The Federal Reserve Chair, Janet Yellen, announced on Wednesday that the
Federal Reserve had raised the federal funds rate by a one-quarter of
one percent. The rate-hike is a clear indication that central bank leaders
feel confident in the economic numbers, with Yellen saying that as the
economy continues to grow and employment markets tighten, there will likely
be another increase later this year.
The increase marks the third time in six months that policy makers have
raised rates, and it brings the lending benchmark rate to a range of between
1 and 1.25 percent. The central bank also released its quarterly projections
for 2018 and 2019, mostly maintaining the need for three quarter-point
increases each year. If the economy performs as expected over that time,
the increases will place the federal funds rate at about 3 percent by
the end of 2019.
Recent economic data shows that unemployment in the U.S. dropped to 4.3
percent in May, the lowest joblessness rate in 16 years. While Fed policy
makers left their median inflation projection unchanged for 2018 and 2019
at 2 percent, they lowered this year’s forecast to 1.6 percent from
the 1.9 percent projected at the end of Q1. According to the central bank,
the economy is expected to continue to grow at a 2.2% clip for 2017.
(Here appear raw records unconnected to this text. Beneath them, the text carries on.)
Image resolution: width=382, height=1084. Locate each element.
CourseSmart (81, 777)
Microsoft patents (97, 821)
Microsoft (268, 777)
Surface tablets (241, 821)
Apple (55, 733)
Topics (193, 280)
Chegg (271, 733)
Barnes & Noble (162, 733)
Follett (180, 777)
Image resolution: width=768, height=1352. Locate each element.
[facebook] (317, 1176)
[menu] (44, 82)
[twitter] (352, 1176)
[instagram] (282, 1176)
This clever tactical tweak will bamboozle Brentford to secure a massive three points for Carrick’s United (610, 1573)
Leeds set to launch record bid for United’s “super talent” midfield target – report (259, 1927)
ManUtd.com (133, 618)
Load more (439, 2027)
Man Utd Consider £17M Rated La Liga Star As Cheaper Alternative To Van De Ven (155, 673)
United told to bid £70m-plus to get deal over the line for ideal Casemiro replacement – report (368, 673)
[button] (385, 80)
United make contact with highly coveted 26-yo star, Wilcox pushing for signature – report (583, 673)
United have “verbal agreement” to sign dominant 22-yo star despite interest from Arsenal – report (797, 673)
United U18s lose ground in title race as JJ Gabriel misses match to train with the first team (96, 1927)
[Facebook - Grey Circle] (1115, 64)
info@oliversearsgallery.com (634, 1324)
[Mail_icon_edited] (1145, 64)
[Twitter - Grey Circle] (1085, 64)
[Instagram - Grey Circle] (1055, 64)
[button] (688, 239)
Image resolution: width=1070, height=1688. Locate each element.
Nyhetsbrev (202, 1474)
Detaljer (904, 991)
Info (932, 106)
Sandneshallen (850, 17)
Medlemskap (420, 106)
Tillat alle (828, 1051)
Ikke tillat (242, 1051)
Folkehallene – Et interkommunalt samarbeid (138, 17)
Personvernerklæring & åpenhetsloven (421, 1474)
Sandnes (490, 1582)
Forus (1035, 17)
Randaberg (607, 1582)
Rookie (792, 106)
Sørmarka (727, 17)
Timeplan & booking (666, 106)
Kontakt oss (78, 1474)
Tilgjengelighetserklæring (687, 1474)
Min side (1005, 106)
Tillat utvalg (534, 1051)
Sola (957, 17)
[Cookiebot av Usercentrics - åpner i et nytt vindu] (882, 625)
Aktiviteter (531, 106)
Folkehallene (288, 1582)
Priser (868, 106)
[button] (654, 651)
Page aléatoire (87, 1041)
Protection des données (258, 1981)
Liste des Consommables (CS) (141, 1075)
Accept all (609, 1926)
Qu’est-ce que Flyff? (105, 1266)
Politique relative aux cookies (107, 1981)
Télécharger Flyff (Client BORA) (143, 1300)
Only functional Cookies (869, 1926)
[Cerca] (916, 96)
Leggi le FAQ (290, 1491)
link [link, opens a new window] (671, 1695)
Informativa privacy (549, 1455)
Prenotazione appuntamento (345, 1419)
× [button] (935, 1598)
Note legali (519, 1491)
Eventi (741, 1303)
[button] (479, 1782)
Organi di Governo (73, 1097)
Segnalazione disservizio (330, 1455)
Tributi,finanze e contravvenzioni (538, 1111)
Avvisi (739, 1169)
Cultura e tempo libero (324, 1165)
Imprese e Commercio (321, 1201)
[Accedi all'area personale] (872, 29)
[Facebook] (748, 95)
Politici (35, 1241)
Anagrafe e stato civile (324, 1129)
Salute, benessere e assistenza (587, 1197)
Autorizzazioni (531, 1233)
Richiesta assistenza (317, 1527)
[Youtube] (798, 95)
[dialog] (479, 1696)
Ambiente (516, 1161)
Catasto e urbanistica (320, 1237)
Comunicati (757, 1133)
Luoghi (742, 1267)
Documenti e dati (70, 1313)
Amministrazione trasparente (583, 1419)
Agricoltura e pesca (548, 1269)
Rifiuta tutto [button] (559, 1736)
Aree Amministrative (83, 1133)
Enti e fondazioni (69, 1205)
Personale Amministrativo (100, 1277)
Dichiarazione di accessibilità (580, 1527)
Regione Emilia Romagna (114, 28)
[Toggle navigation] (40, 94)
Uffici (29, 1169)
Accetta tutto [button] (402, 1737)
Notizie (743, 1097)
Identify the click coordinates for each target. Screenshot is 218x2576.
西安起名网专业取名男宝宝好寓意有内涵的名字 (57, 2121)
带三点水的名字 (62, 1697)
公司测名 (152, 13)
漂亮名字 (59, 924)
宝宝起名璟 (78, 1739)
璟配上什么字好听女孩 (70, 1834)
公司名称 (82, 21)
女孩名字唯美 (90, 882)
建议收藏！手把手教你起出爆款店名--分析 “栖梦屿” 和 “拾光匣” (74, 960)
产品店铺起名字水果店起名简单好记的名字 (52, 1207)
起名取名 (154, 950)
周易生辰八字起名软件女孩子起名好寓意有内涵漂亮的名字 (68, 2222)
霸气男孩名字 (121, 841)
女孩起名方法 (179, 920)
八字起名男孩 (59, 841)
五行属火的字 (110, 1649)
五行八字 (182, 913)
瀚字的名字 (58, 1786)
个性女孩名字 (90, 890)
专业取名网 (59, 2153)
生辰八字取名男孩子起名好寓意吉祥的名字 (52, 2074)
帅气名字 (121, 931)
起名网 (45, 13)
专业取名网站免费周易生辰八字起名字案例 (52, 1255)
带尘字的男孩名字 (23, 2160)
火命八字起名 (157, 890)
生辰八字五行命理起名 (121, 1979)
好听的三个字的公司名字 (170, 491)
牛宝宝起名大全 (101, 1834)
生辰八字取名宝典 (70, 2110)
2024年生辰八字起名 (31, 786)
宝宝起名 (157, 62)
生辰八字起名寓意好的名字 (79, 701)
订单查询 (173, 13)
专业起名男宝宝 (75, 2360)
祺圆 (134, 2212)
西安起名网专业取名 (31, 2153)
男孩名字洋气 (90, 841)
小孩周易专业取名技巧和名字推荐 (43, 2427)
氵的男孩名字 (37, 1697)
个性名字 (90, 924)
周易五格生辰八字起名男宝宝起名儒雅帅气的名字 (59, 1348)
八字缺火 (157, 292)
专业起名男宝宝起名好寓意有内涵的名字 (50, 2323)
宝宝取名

The federal funds rate is the interest rate at which banks lend money to
one another overnight to meet reserve requirements. The Fed uses this
key indicator to control the supply of currency, manage lending rates,
and control inflation.
Although fixed-rate mortgages are closely tied to the federal funds rate,
mortgage rates have been falling over the last month to 4.04 percent on
June 7. Housing experts expect rates to rise over the remainder of the
year, however, they feel confident they will remain low by historical
Adjustable-rate mortgages (ARMs) and home equity lines of credit (HELOCs),
which are more sensitive to central bank increases, will move upward after
the Fed hike. While mortgages with ARMs will see interest rates adjust
slightly over the next several months, those homeowners with HELOCs will
see their interest rate increase a full quarter percent by next month.
With inflation remaining relatively low and the Fed reducing their inflation
forecast for the rest of 2017, economic analysts believe that the Fed’s
desire to continue raising rates will subside, as long as GDP growth remains
steady and inflation stays under two percent.